**TEXT SECTION**
──────

A couple of months ago, I began writing about guilt and breastfeeding. Guilt is one of the more complex human emotions. It is particularly subjective; some people feel a great deal of it, others little or none. What makes one person feel guilt, another may shrug off, not even thinking guilt should be or could be attributed to the given situation.
Turning to Merriam-Webster, I learn that guilt, a noun, is a “feeling of culpability especially for imagined offenses or from a sense of inadequacy.”
I’ve heard some doctors, nurses and childbirth educators say they do not want to fully promote breastfeeding because women may in turn feel guilt. There is some sense to that. What if I tell a mother she should breastfeed because her baby will have fewer ear infections, and she still chooses not to breastfeed? Will she feel culpable as she holds her shrieking, febrile infant at the pediatrician’s office? And won’t I then feel culpable for her feelings! Even worse, if she tries desperately to breastfeed but isn’t able to, and then ends up with the shrieking, febrile scenario, I will certainly feel awful if she is connecting the infection with a “sense of inadequacy” on her part.
This is an uncomfortable slippery slope I am tempted to avoid. Perhaps a more moderate take on breastfeeding would better serve all involved. We could change the message from “Breast is best” to “Breast is pretty good if you can and want to do it.” It’s not as catchy, but if we could avoid the guilt! We could then extend this same open-mindedness to smoking cessation, obesity and exercise. If health care providers take a more moderate stance, we could rid the world of guilty obsessions and self-condemnation. Right?
Or we can tell the truth. Breast is best. Babies are less likely to become obese, have diabetes, have GI infections and ear infections. They may even be smarter. Mothers are less likely to be overweight and have diabetes too. Women who breastfeed reduce their risk of some cancers. If we could encapsulate and bottle the benefits of breastfeeding, we would promote it, sell it, work two jobs to buy it ourselves and even endure some pain, if necessary, to be sure to have it.
And what if we tell the truth, and she still decides not to breastfeed, or worse, tries and fails? We will smile, support her and teach her what she needs to know for the path she is taking. We will not guilt her. If she assumes guilt, we will smile, support her and teach her how to move onward. We cannot predict who will feel guilt and to what extent. Therefore, any efforts to preclude guilt are likely to fall flat, acting as a disservice to everyone. Doctors, nurses and childbirth educators have a duty to offer the best information, leaving subsequent outcomes and unpredictable feelings to be dealt with in real time when, and if, necessary.

──────

**TASK OBJECTIVE**
Which conditions does the piece on guilt and breastfeeding say breastfed babies are less likely to have?

(Data records)

──────

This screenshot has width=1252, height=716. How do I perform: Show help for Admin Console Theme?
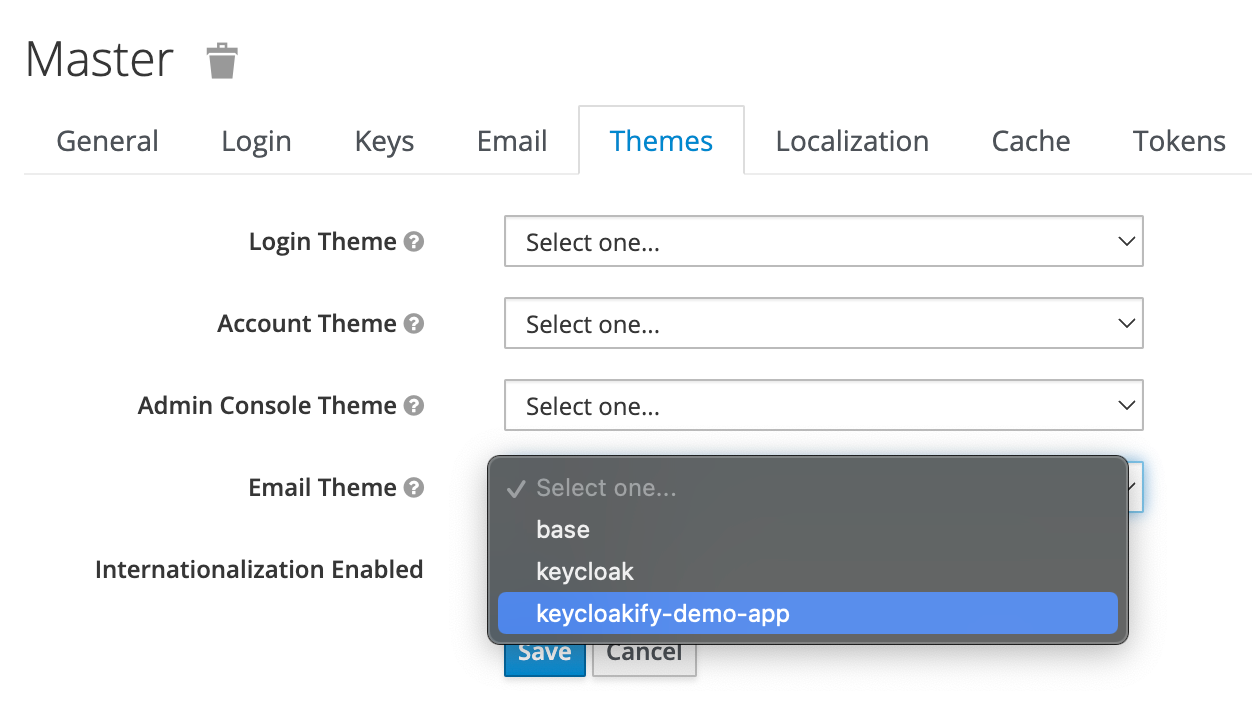click(414, 406)
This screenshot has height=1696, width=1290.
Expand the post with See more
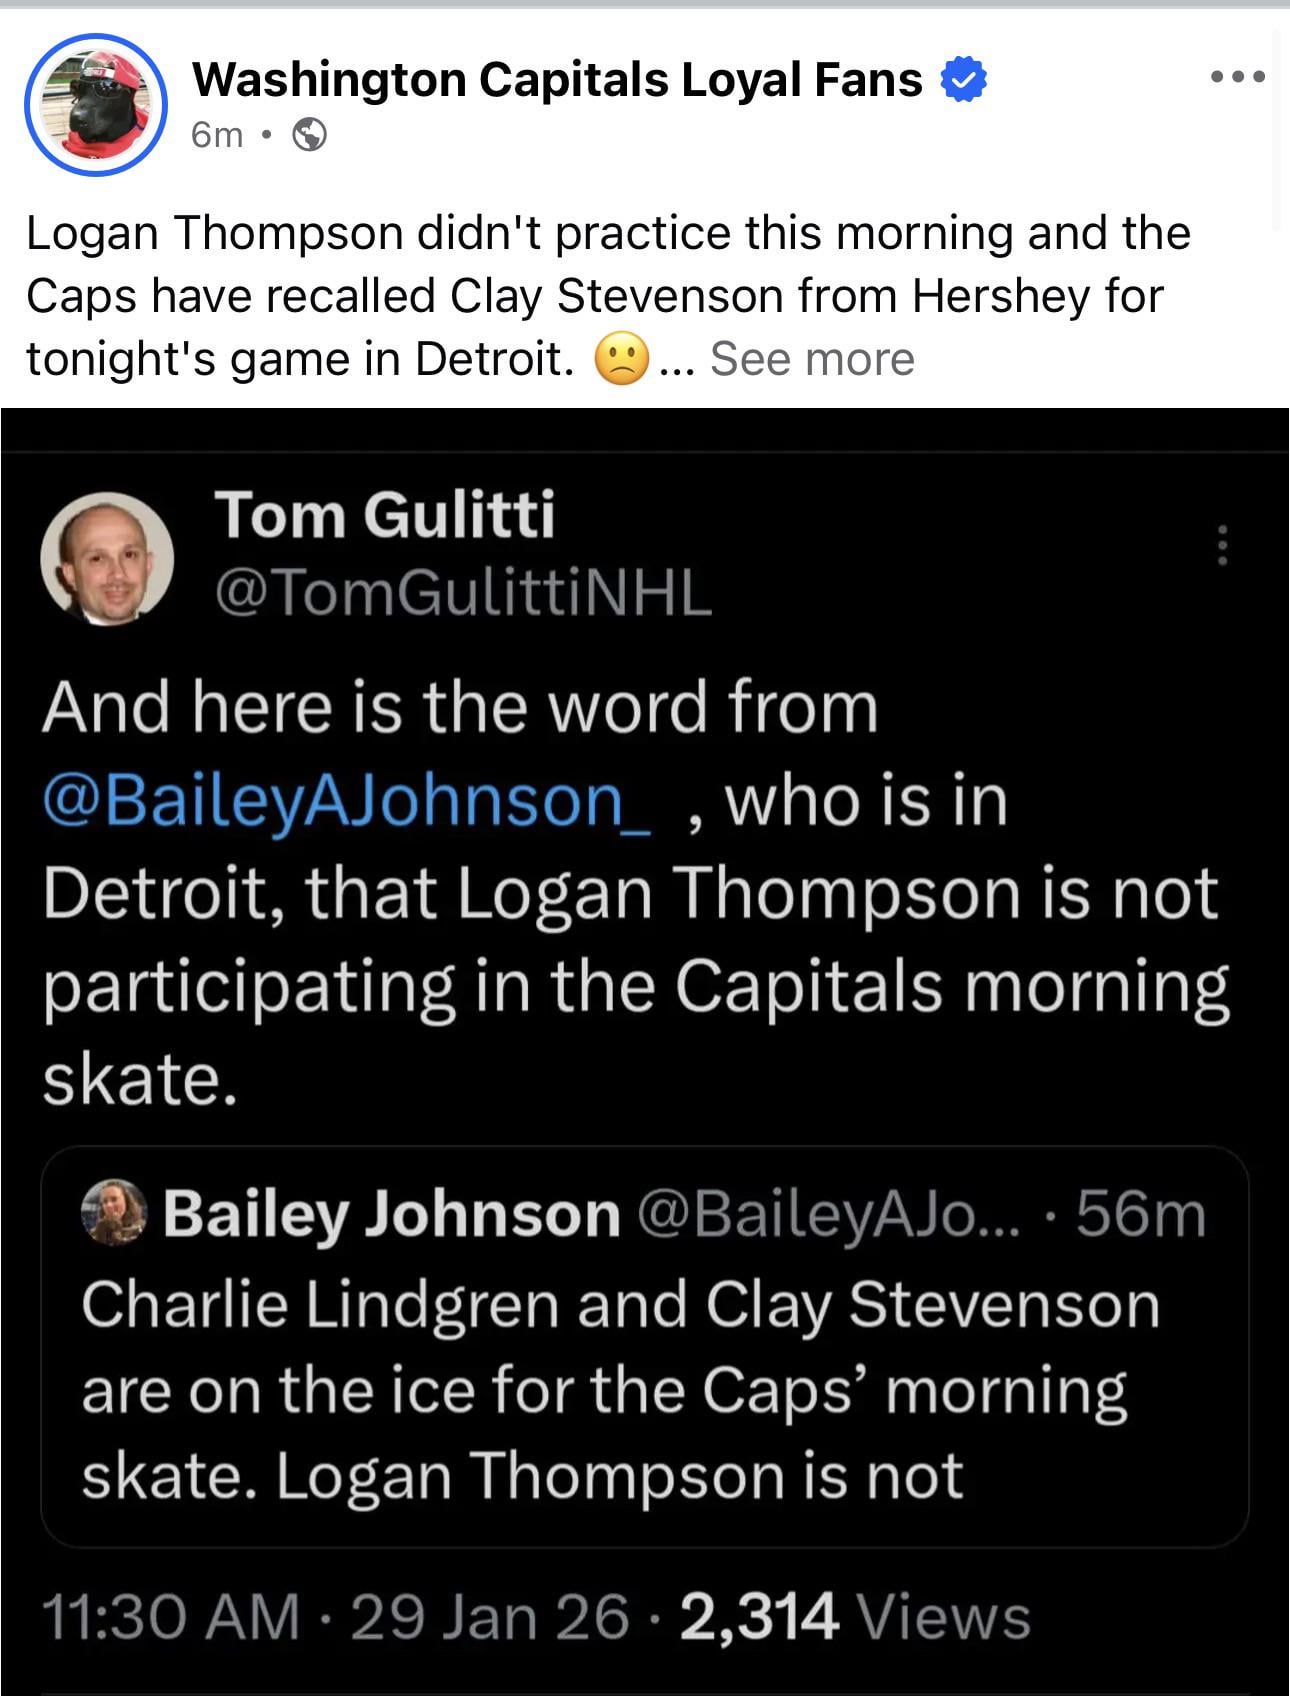[811, 359]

──────

**SOLVED EXERCISE**
- Obesity
- Diabetes
- GI infections
- Ear infections